TASK TO COMPLETE
Render the records as a two-column CSV headed instruction and location, with one row per record giving its text and its answer, each in a single quoted field with line breaks replaced by spaces. Begin at the line that contains "You are a GUI", stop after the line that contains "coord(995,63)", and leave the pictures out.

DATA ROWS
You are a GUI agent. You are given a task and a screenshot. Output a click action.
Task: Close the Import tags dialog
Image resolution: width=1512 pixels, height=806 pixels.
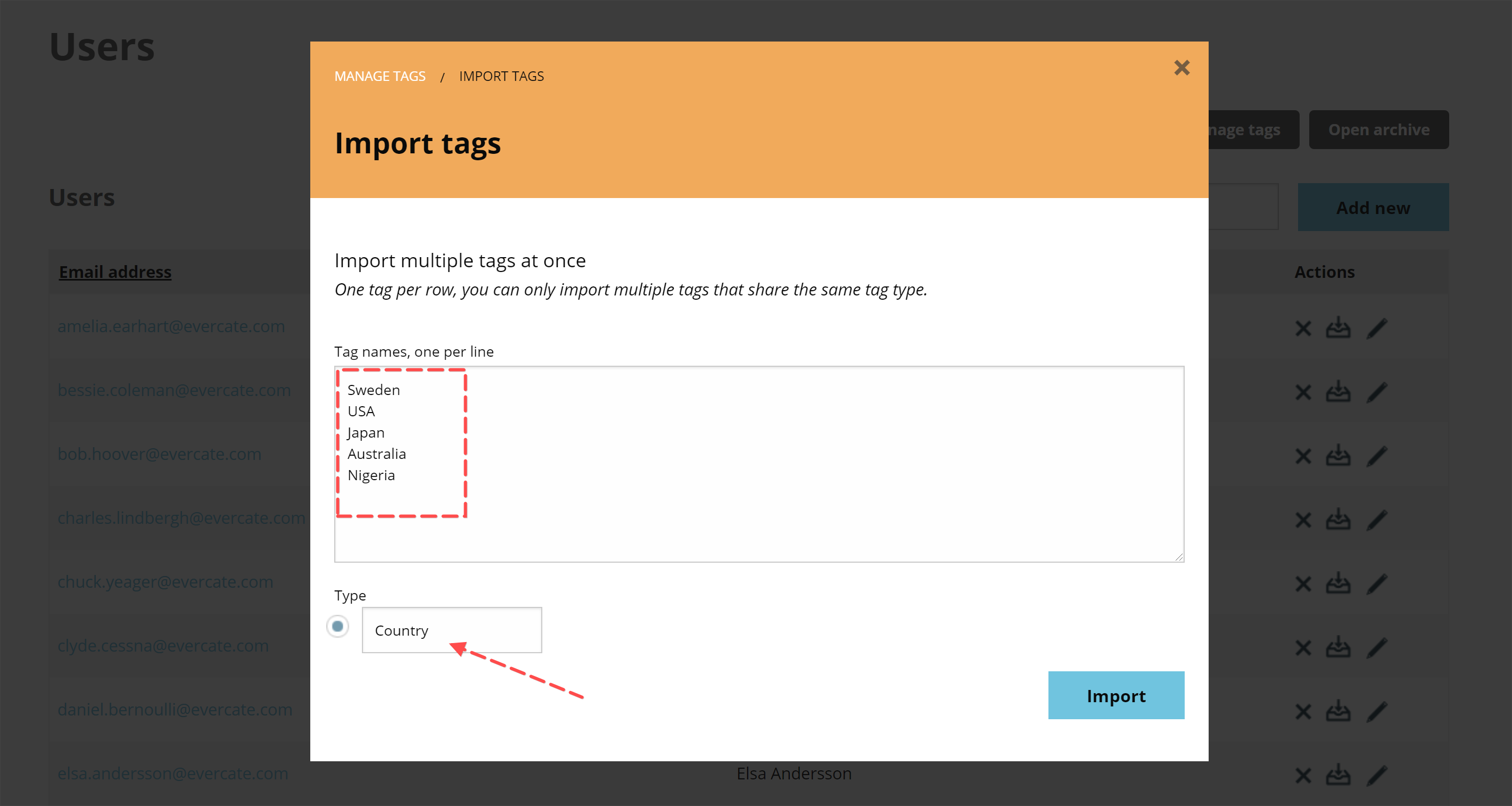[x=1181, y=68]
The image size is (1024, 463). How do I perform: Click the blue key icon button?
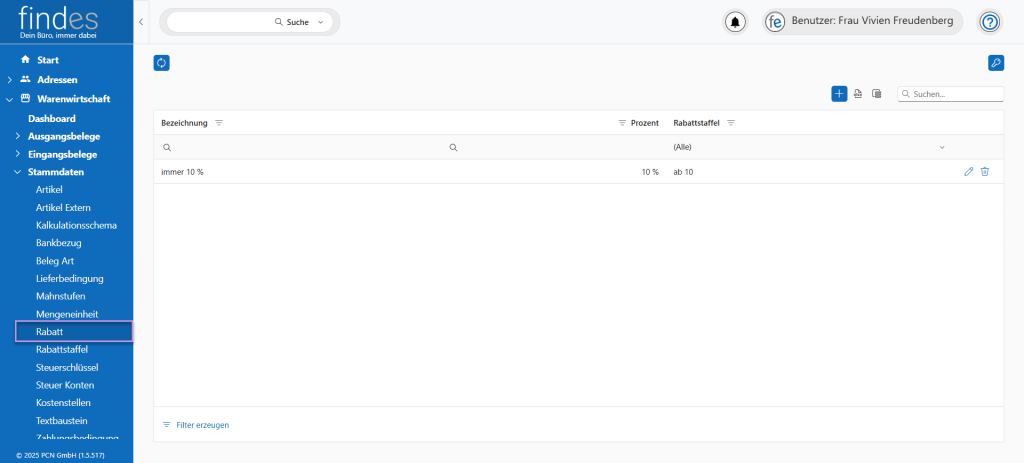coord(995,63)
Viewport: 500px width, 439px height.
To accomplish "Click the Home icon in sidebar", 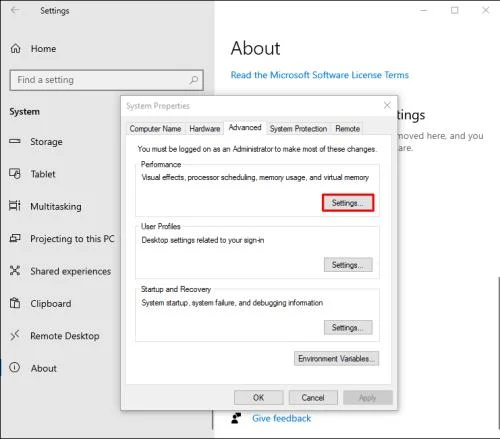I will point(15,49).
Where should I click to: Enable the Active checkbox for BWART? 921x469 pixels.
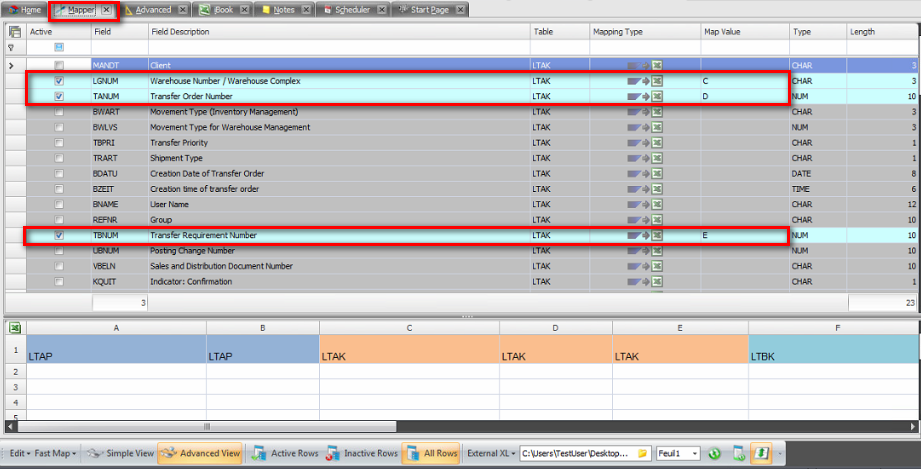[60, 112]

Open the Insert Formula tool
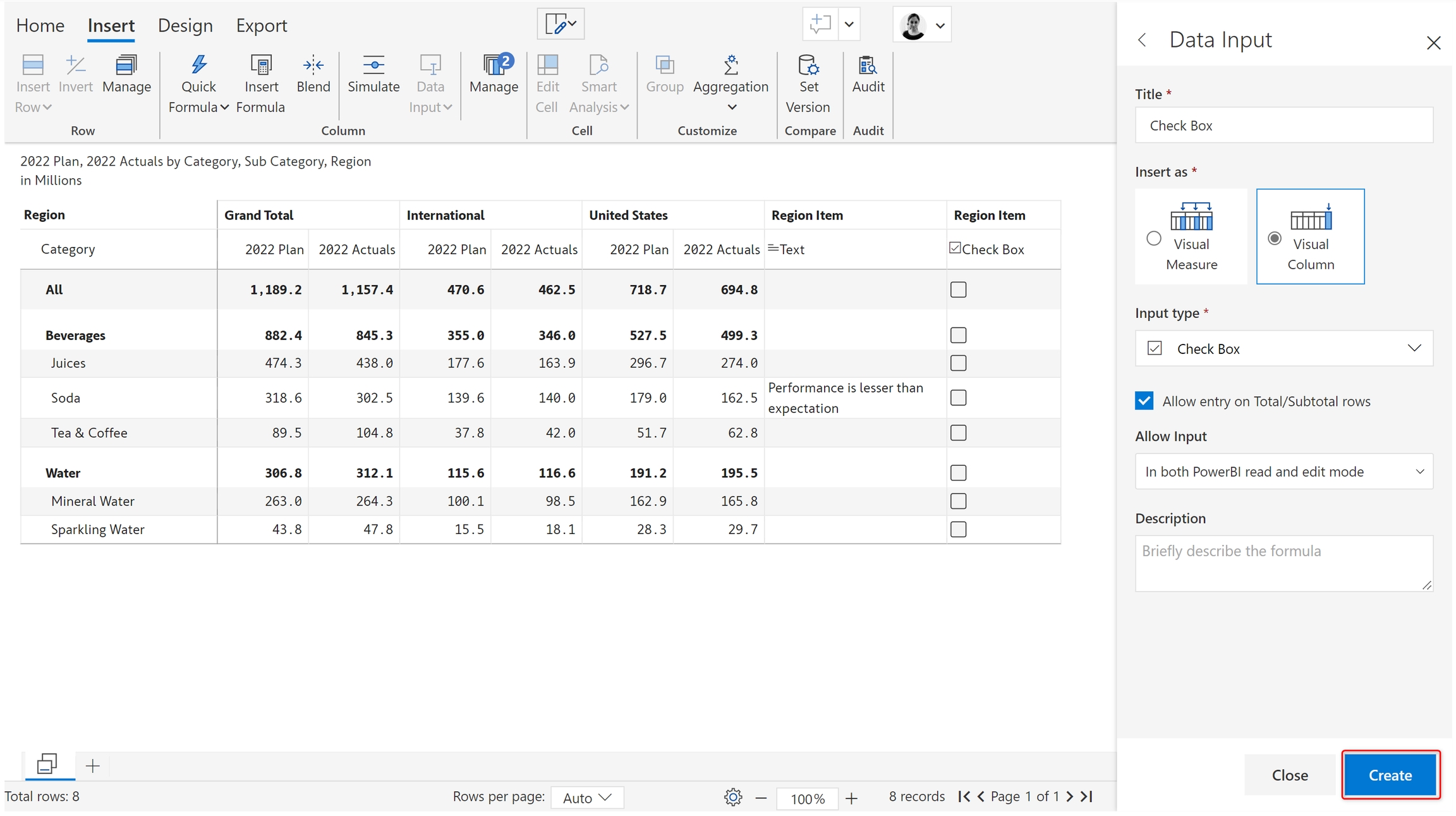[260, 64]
--
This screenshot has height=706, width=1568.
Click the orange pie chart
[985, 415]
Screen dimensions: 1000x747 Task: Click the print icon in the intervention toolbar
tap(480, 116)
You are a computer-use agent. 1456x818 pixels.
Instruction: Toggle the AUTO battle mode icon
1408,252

ANSWER TO THIS EXERCISE
instruction,location
"You are a GUI agent. You are given a task and a screenshot. Output a click action. Task: Close the Import tags dialog Image resolution: width=1512 pixels, height=806 pixels.","[x=1181, y=68]"
"The image size is (1024, 463). How do I perform: Click the blue key icon button?","coord(995,63)"